De joven, como muchos otros, viví lo que mi mujer me enseñó a nominalizar como FOMO, acrónimo de fear of missing out. El miedo a perderse algo, ese sentimiento traicionero que te dice que mientras tú estás en pijama estudiando, en el resto del mundo está sucediendo la mejor fiesta de la historia. No salir un jueves en Santiago o un sábado en Ribeira era una tragedia, no digamos ya un Fin de Año.
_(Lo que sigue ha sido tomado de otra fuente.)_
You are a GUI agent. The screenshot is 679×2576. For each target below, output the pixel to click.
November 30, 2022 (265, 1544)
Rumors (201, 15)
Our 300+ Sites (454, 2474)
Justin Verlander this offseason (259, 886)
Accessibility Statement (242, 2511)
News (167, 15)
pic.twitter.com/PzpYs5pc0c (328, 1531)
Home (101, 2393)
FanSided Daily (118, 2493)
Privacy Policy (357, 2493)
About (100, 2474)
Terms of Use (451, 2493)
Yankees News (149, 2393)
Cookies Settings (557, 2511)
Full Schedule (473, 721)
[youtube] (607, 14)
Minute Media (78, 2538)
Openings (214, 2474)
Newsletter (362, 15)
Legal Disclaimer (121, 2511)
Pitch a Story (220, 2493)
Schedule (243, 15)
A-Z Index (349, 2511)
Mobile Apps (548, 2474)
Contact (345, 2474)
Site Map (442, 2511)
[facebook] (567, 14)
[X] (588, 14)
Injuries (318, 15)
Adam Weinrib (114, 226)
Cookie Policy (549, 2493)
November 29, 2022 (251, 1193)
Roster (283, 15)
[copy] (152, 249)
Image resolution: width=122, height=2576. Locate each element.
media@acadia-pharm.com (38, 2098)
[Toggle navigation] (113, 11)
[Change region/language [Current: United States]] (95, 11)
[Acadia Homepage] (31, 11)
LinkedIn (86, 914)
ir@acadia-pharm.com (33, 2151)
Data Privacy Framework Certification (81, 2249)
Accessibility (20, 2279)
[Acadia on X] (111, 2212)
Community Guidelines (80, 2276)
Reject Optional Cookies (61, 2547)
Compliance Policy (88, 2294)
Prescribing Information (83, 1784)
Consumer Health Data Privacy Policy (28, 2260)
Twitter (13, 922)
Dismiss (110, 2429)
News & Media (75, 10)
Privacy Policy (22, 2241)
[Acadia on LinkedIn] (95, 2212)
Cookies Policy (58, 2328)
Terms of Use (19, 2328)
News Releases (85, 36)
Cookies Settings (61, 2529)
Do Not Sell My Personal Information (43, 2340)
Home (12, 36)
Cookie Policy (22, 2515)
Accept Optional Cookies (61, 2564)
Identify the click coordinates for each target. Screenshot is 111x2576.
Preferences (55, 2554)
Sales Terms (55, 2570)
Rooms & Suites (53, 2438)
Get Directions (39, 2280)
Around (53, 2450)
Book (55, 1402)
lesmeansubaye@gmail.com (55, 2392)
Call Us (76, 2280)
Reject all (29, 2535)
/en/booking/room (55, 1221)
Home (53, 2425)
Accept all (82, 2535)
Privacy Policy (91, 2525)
Quedarse en casa suponía perderse un chiste, una pelea o una historia de suma importancia.
Hoy soy un señor que ha vivido, bebido, leído, en paz y en orden conmigo mismo, desacomplejado y vertebrado que puede decir sin miedo no. No al ruido, no al alcohol, no al año pasado, no al año que viene, no a Ramón García, no a los matasuegras, no a los adolescentes con la americana de sus padres, no a los calzoncillos rojos, no al balance de este año, no al ibuprofeno…
Me meto en cama pronto como un anacoreta, disfrutando mientras gente que hace cola en las barras donde suena un horrible reguetón y el baño de mujeres está ocupado por un jambo con la corbata en la cabeza, se replantean su angustia. El 1 de enero madrugo, con un aspecto que exagere mi frescor y voy poniendo gestos de desaprobación a los jóvenes que casi no se sostienen en pie, como yo hace cuatro días, vamos.
Quizá hasta me cuelgue en las barras del parque a hacer unas dominadas, mientras pienso en los langostinos al mercurio que me esperan. Soy a quien hace diez años hubiera llamado soso. Jubilado del alba, ya no formo parte de la ribeirense hermandad de los devoradores de Almax.